Dr Brown said quick action was necessary when ticks were spotted on either animals or people.

"All you can really do is get ticks off as soon as you feel the bite, or a burn or itch. Humans can also get quite badly affected," she said.

"We usually recommend clipping the dog (or other animal) and checking for ticks daily.

"A good tick collar, like Scalibor, is a good idea.

"One small tick can kill some small animals."

A paralysis tick preventative, such Frontline or Advantix, is also recommended.

Animals affected with paralysis need to be treated with an anti-tick serum, administered by a vet.

"The first thing to do is to remove the tick as quickly as possible. Use a quick flick of the tweezers to pull it out (by the head)," Dr Brown said.
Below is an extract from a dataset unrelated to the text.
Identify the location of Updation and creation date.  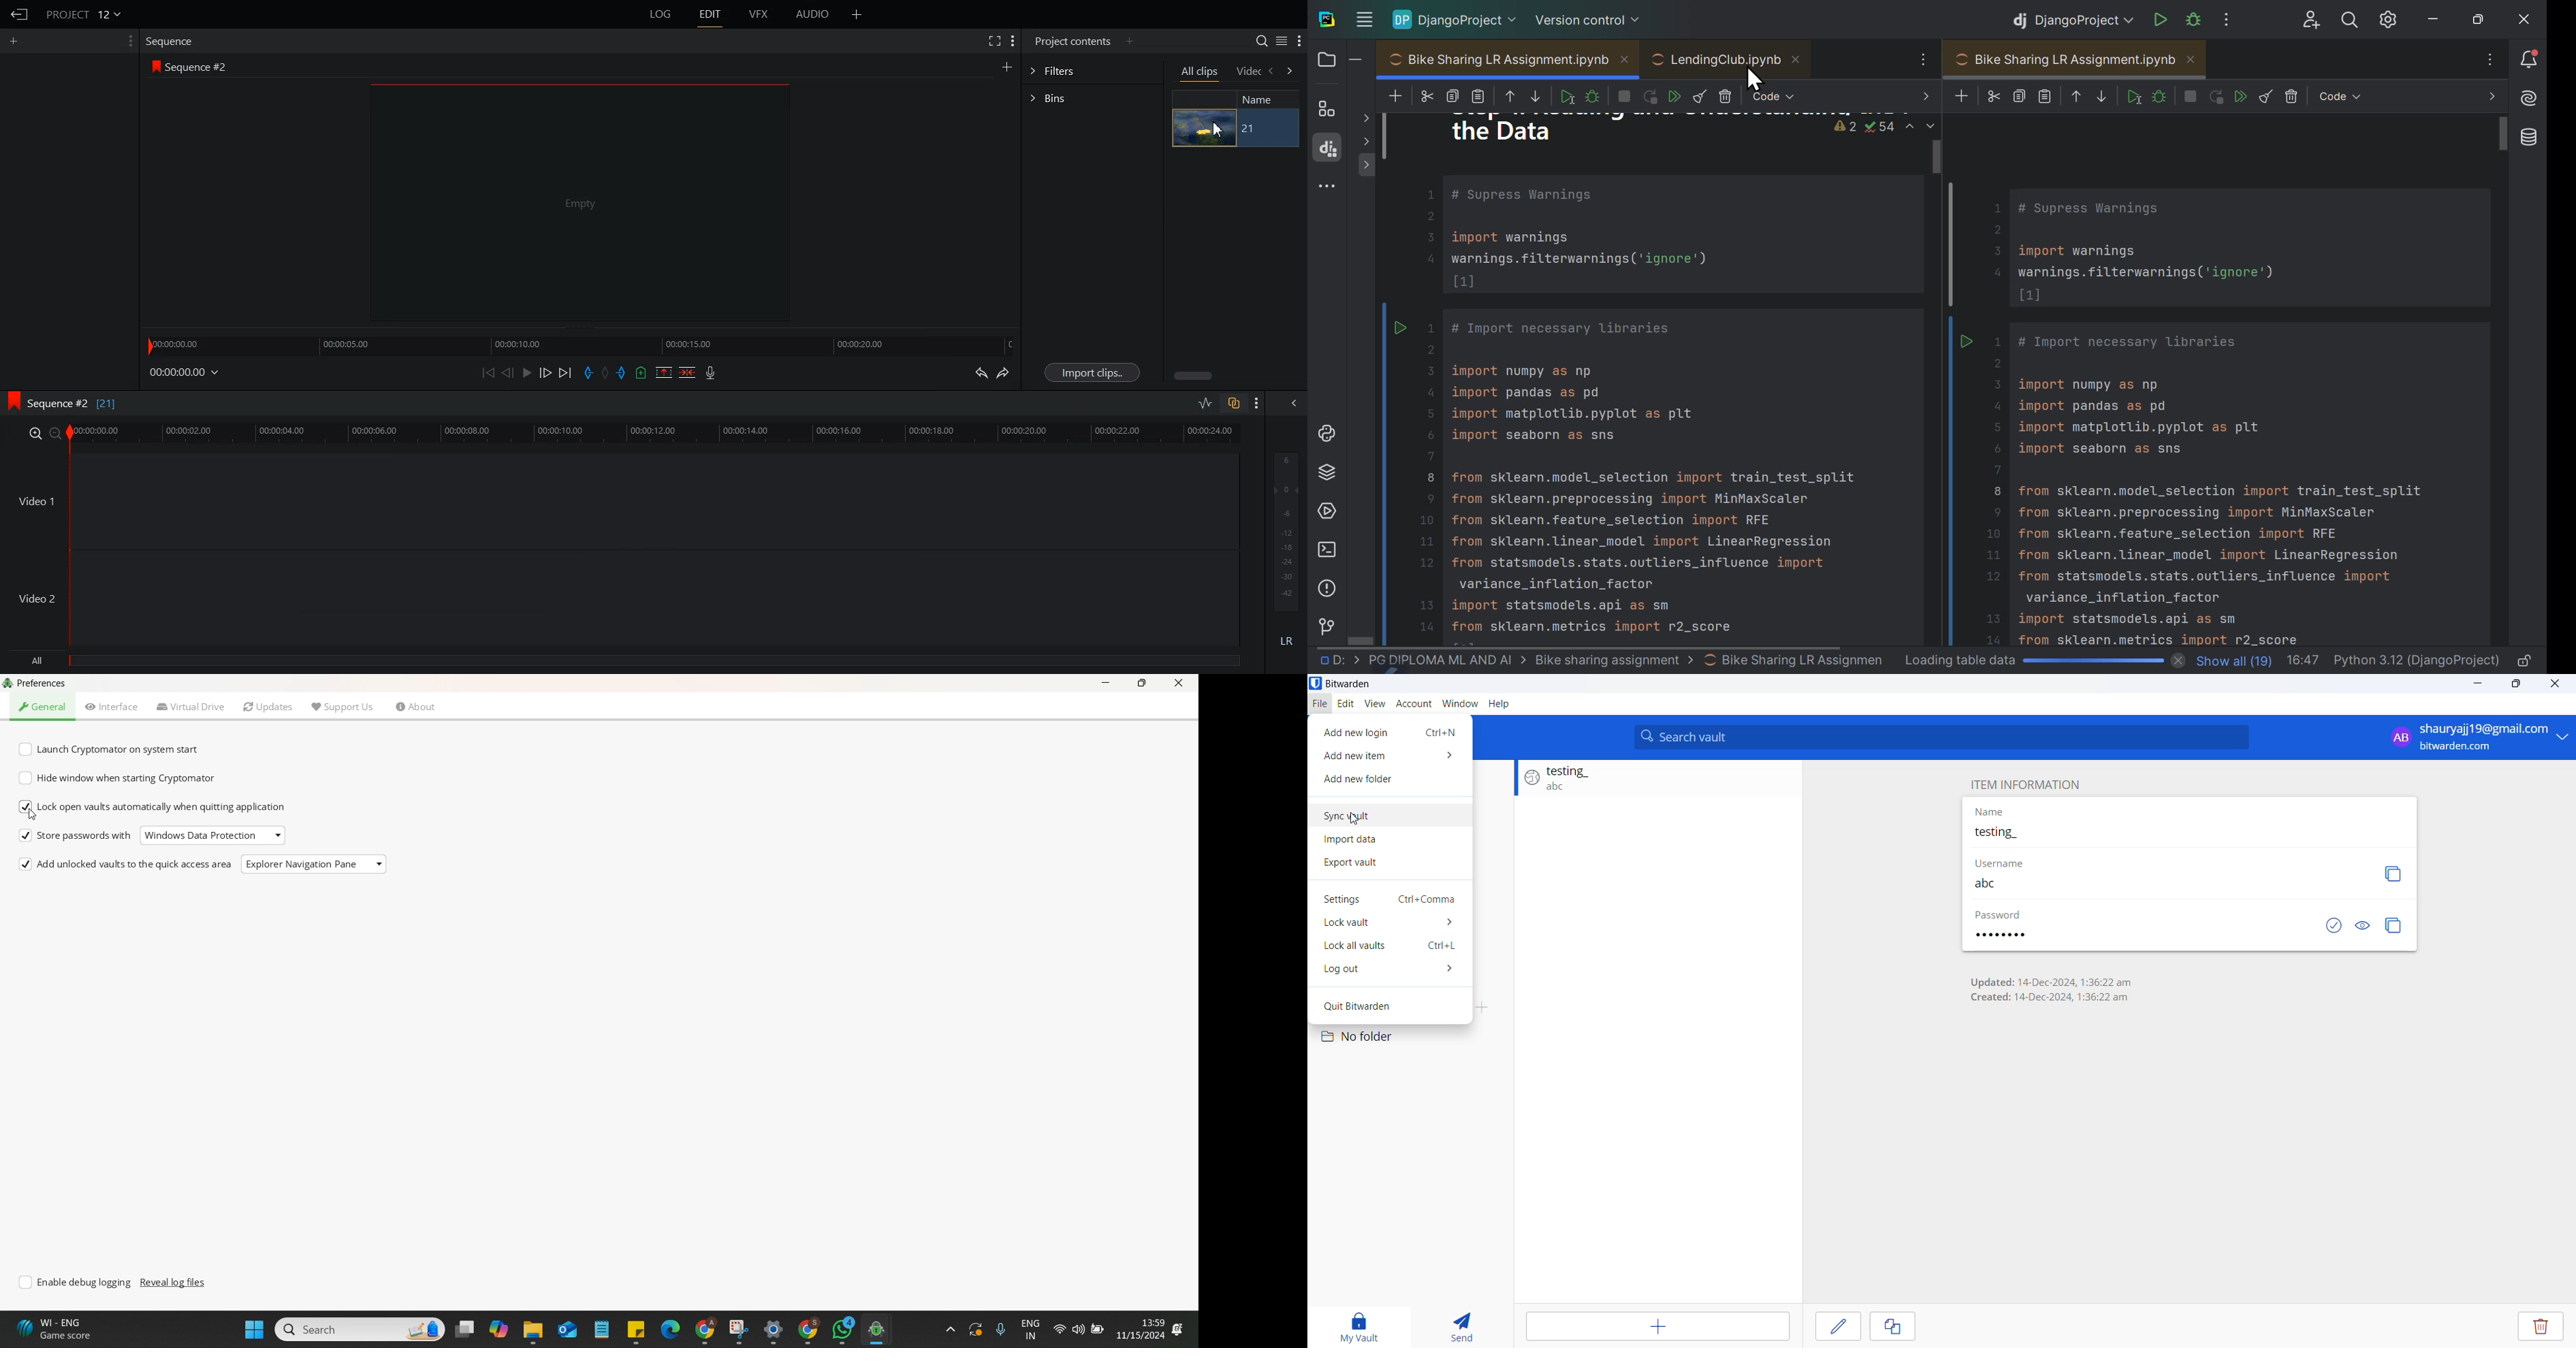
(2050, 987).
Afterwards animals should be kept from moving and housed in a cool environment.

Monitoring should occur to ensure the animal does not become unsteady on its feet, called ataxia, or display vomiting or heavy, loud breathing.

Dr Brown said without proper intervention and modern medical treatment, many animals affected by paralysis tick would simply "deteriorate and die".

Ticks on humans can cause allergic reactions, paralysis and tick-borne diseases and medical treatment may be needed.

If paralysis symptoms are present, including unsteadiness, tiredness, visual difficulties and weakness of limbs or parts of the face, seek help immediately.